◆ **Working data**:
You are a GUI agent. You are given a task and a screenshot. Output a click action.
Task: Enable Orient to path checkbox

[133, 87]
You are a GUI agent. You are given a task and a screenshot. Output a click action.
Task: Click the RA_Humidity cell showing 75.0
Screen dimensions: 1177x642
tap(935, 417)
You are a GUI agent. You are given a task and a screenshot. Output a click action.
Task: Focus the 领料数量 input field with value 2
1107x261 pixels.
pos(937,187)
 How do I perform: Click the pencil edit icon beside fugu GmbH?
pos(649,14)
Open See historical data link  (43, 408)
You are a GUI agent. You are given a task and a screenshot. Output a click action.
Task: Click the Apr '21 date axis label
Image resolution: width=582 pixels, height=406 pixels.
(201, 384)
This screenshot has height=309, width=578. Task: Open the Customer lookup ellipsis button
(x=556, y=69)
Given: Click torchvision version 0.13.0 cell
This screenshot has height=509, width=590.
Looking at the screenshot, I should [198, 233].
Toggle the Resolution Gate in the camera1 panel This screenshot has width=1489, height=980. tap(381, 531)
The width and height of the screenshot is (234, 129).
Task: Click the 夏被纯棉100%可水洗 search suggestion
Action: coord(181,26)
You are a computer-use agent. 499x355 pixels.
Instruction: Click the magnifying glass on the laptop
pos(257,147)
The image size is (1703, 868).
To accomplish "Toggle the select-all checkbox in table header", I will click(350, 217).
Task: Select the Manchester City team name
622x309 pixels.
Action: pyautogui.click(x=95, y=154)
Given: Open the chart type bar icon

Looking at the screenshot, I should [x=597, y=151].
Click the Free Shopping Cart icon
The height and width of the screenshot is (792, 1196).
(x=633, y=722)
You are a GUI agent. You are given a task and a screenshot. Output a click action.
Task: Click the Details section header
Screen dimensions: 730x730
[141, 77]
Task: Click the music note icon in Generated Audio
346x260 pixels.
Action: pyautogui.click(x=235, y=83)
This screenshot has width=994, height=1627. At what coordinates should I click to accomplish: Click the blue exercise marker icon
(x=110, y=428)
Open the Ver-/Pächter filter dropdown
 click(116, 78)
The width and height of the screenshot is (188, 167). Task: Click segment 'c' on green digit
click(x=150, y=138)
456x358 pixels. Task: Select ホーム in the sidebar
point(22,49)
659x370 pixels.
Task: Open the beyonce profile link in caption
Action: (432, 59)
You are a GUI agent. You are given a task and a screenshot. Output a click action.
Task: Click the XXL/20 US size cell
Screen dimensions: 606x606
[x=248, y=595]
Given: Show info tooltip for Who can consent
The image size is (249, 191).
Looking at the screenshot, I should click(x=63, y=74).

◆ **What to do**:
In full and word for word, repeat the records.

◆ **Expected answer**:
You are a GUI agent. You are given a task and a screenshot. Output a click action.
Task: Enable Orient to path checkbox

[133, 87]
You are a GUI agent. You are given a task and a screenshot. Output a click action.
Task: Click the RA_Humidity cell showing 75.0
Screen dimensions: 1177x642
tap(935, 417)
You are a GUI agent. You are given a task and a screenshot. Output a click action.
Task: Focus the 领料数量 input field with value 2
1107x261 pixels.
pos(937,187)
 How do I perform: Click the pencil edit icon beside fugu GmbH?
pos(649,14)
Open See historical data link  (43, 408)
You are a GUI agent. You are given a task and a screenshot. Output a click action.
Task: Click the Apr '21 date axis label
Image resolution: width=582 pixels, height=406 pixels.
(201, 384)
This screenshot has height=309, width=578. Task: Open the Customer lookup ellipsis button
(x=556, y=69)
Given: Click torchvision version 0.13.0 cell
This screenshot has height=509, width=590.
Looking at the screenshot, I should [198, 233].
Toggle the Resolution Gate in the camera1 panel This screenshot has width=1489, height=980. tap(381, 531)
The width and height of the screenshot is (234, 129).
Task: Click the 夏被纯棉100%可水洗 search suggestion
Action: coord(181,26)
You are a computer-use agent. 499x355 pixels.
Instruction: Click the magnifying glass on the laptop
pos(257,147)
The image size is (1703, 868).
To accomplish "Toggle the select-all checkbox in table header", I will click(350, 217).
Task: Select the Manchester City team name
622x309 pixels.
Action: pyautogui.click(x=95, y=154)
Given: Open the chart type bar icon

Looking at the screenshot, I should [x=597, y=151].
Click the Free Shopping Cart icon
The height and width of the screenshot is (792, 1196).
(x=633, y=722)
You are a GUI agent. You are given a task and a screenshot. Output a click action.
Task: Click the Details section header
Screen dimensions: 730x730
[141, 77]
Task: Click the music note icon in Generated Audio
346x260 pixels.
Action: pyautogui.click(x=235, y=83)
This screenshot has width=994, height=1627. At what coordinates should I click to accomplish: Click the blue exercise marker icon
(x=110, y=428)
Open the Ver-/Pächter filter dropdown
 click(116, 78)
The width and height of the screenshot is (188, 167). Task: Click segment 'c' on green digit
click(x=150, y=138)
456x358 pixels. Task: Select ホーム in the sidebar
point(22,49)
659x370 pixels.
Task: Open the beyonce profile link in caption
Action: (432, 59)
You are a GUI agent. You are given a task and a screenshot. Output a click action.
Task: Click the XXL/20 US size cell
Screen dimensions: 606x606
[x=248, y=595]
Given: Show info tooltip for Who can consent
The image size is (249, 191).
Looking at the screenshot, I should click(x=63, y=74).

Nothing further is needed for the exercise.